Gefahrgutunfall in Göttinger Firma

Ätzender Stoff lief aus: 24 Menschen verletzt

Göttingen. Bei einem Gefahrgutunfall sind am Freitagvormittag 24 Menschen in einer Göttinger Firma an der Rudolf-Wissel-Straße im Industriegebiet Grone verletzt und behandelt worden.

 

Aktualisiert um 15.54

Zwei Personen mussten in ein Krankenhaus gebracht werden. In einem Bus der Göttinger Verkehrsbetriebe wurden zunächst alle Verletzten untersucht und bei Bedarf in Rettungswagen versorgt. Die meisten klagten über Übelkeit und Schwindel. Um 11:26 Uhr ging der Alarm bei der Berufsfeuerwehr ein. „Eine Flasche mit 800 ml Bromcyan ist heruntergefallen, die Flüssigkeit hat sich auf dem Boden verbreitet“, sagt Dr. Joachim Bertram, Geschäftsführer der betroffenen Firma, die biotechnologische Produkte für Forschung und Pharmaindustrie herstellt.

„Unsere Mitarbeiter sind alle eingewiesen, wie sie sich im Falle eines Unfalls zu verhalten haben“, sagt Bertram. Das habe auch hervorragend geklappt. Der Raum sei sofort verschlossen, das Gebäude geräumt und das Giftinformationszentrum angerufen worden. Von dort kam der Rat, die Feuerwehr zu alarmieren. Die Berufsfeuerwehr rückte mit einem Großaufgebot in die Rudolf-Wissel-Straße an. 

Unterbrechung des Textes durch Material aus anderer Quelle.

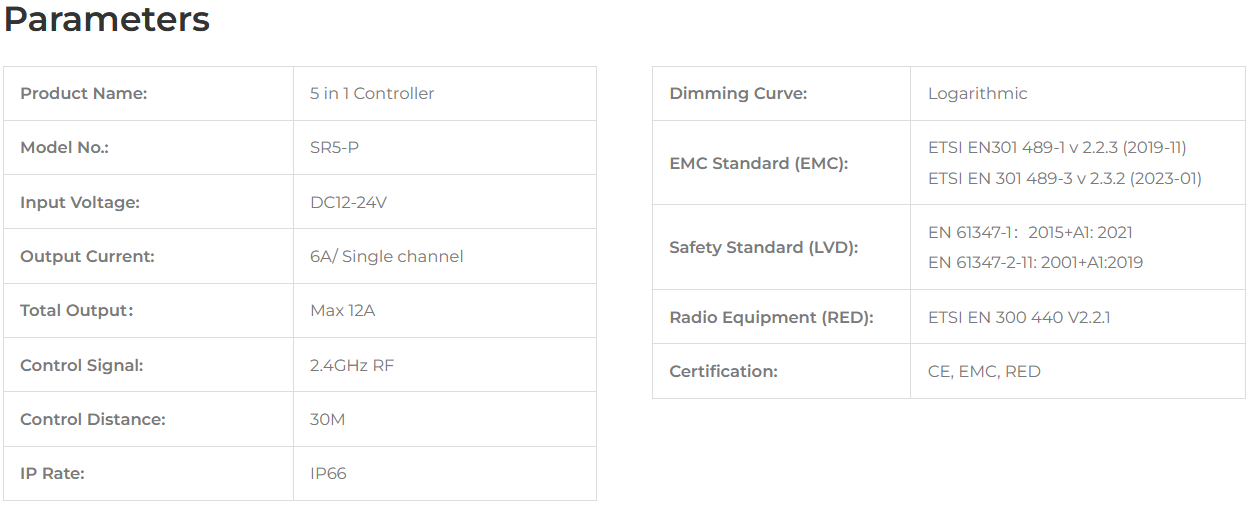The height and width of the screenshot is (510, 1249).
Task: Select the Product Name label cell
Action: (148, 94)
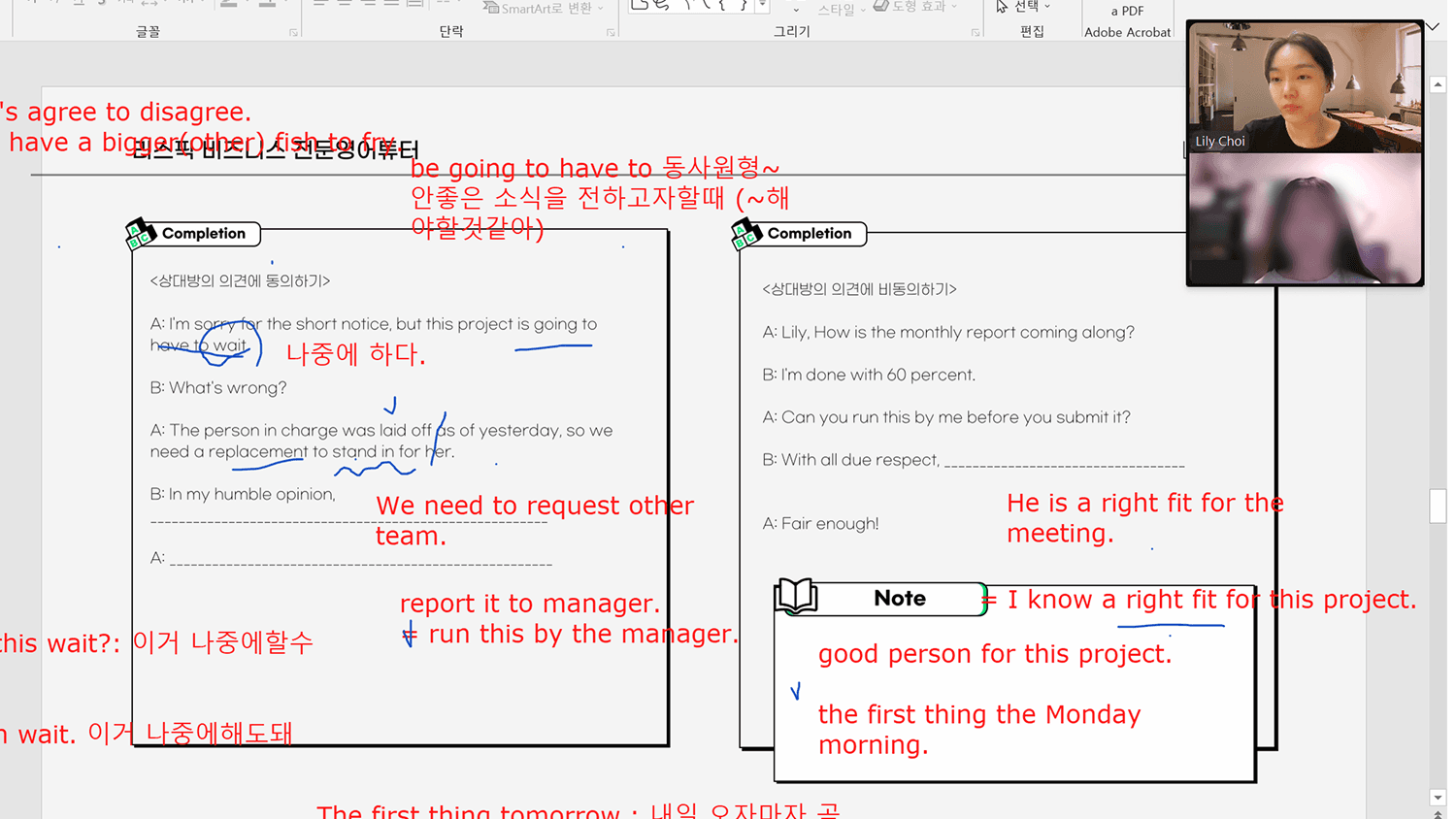
Task: Collapse the ribbon using the chevron
Action: [1433, 27]
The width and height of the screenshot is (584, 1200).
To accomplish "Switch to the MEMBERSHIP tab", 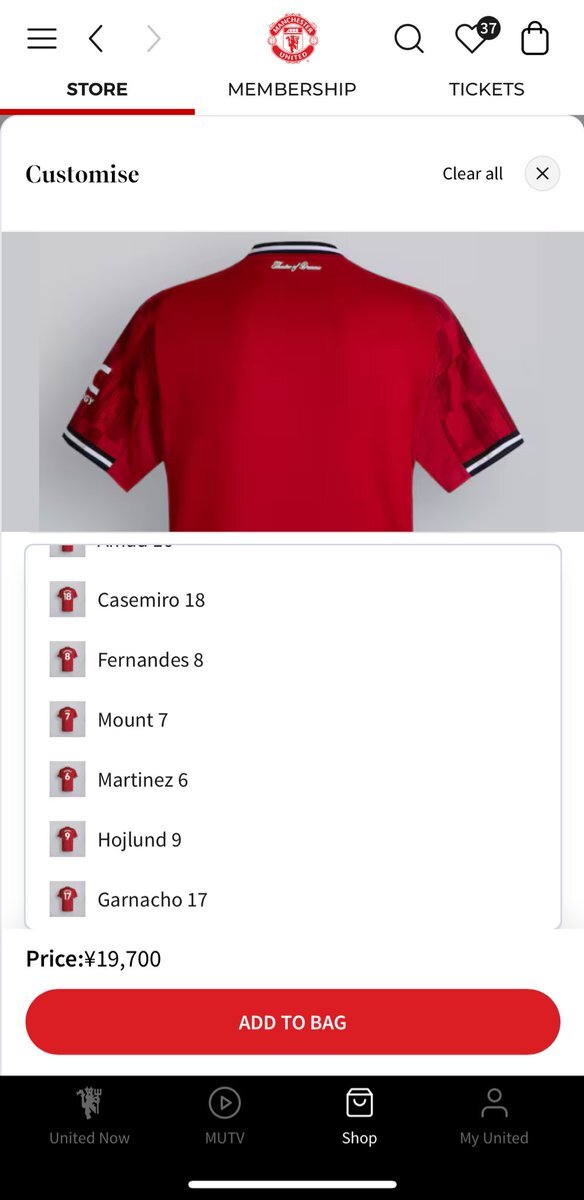I will click(292, 89).
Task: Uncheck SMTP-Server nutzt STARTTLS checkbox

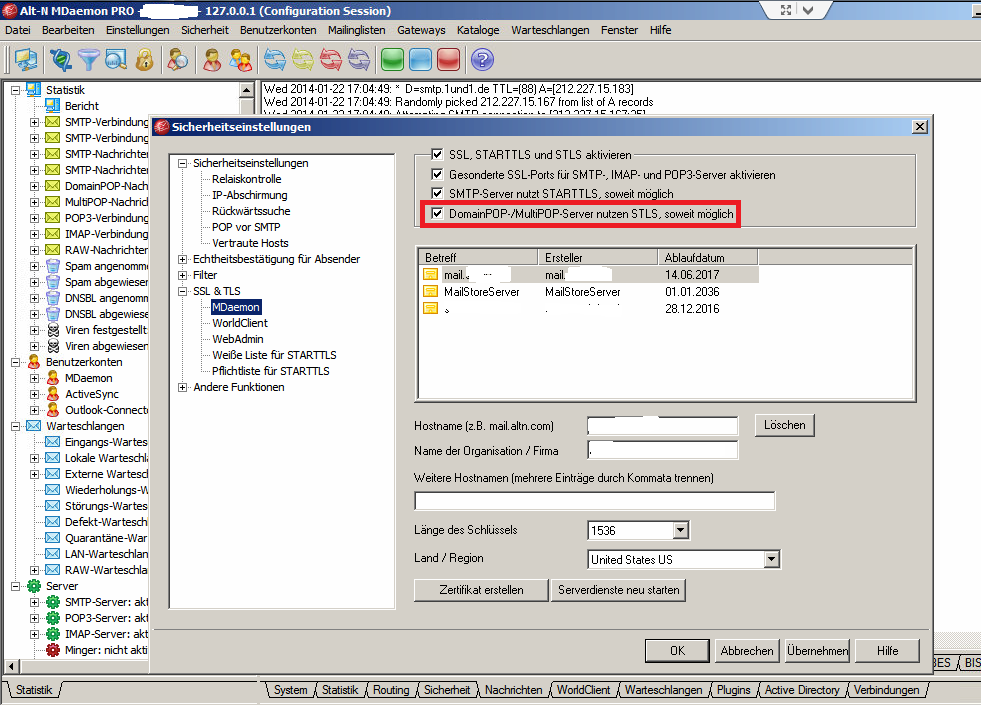Action: (x=436, y=193)
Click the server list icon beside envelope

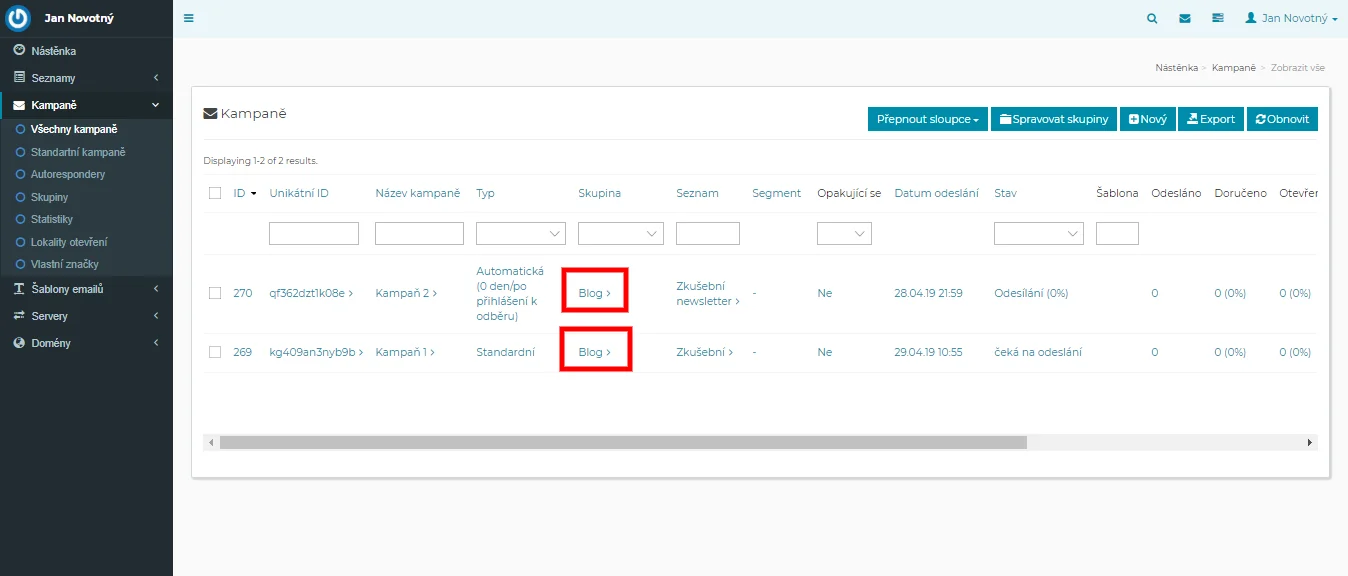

Neben dem Gefahrstoffzug wurde aufgrund der hohen Anzahl der Verletzten die schnelle Einsatzgruppe, zwei Notärzte und drei Rettungswagen an die Einsatzstelle beordert. Mit speziellen Schutzanzügen gingen Feuerwehrleute unter schwerem Atemschutz in den Raum vor. Hier wurde die Flüssigkeit gebunden, aufgenommen und entsorgt. Die Rudolf-Wissel-Straße war während des zweieinhalbstündigen Einsatzes von der Polizei Göttingen für den Verkehr gesperrt worden. Vor Ort waren auch das Gewerbeaufsichtsamt sowie ein unabhängiger Gutachter. 

Die Freiwilligen Feuerwehren Herberhausen und Geismar besetzten die Wachen der Berufsfeuerwehr, um im Einsatzfalle schnell ausrücken zu können. Von den 24 Verletzten sind nach Auskunft von Frank Gloth, Pressesprecher der Berufsfeuerwehr, zwei Personen zur stationären Behandlung in ein Krankenhaus gebracht worden. Die anderen 22 wurden auf eigenen Wunsch nach Hause entlassen. 

Bromcyan ist um ein Vielfaches giftiger als Kaliumcyanid, sagt das Internetlexikon Wikipedia. Seine außerordentliche Giftwirkung beruhe auf den beiden Komponenten Brom und Cyanid, die als Stoffwechselgift und toxisch auf Nervenzellen wirken. „Bei dem heruntergefallenen Bromcyan handelt es sich um eine Chemikalie, die bei uns in einem Herstellprozess eingesetzt wird“, sagte Geschäftsführer Bertram.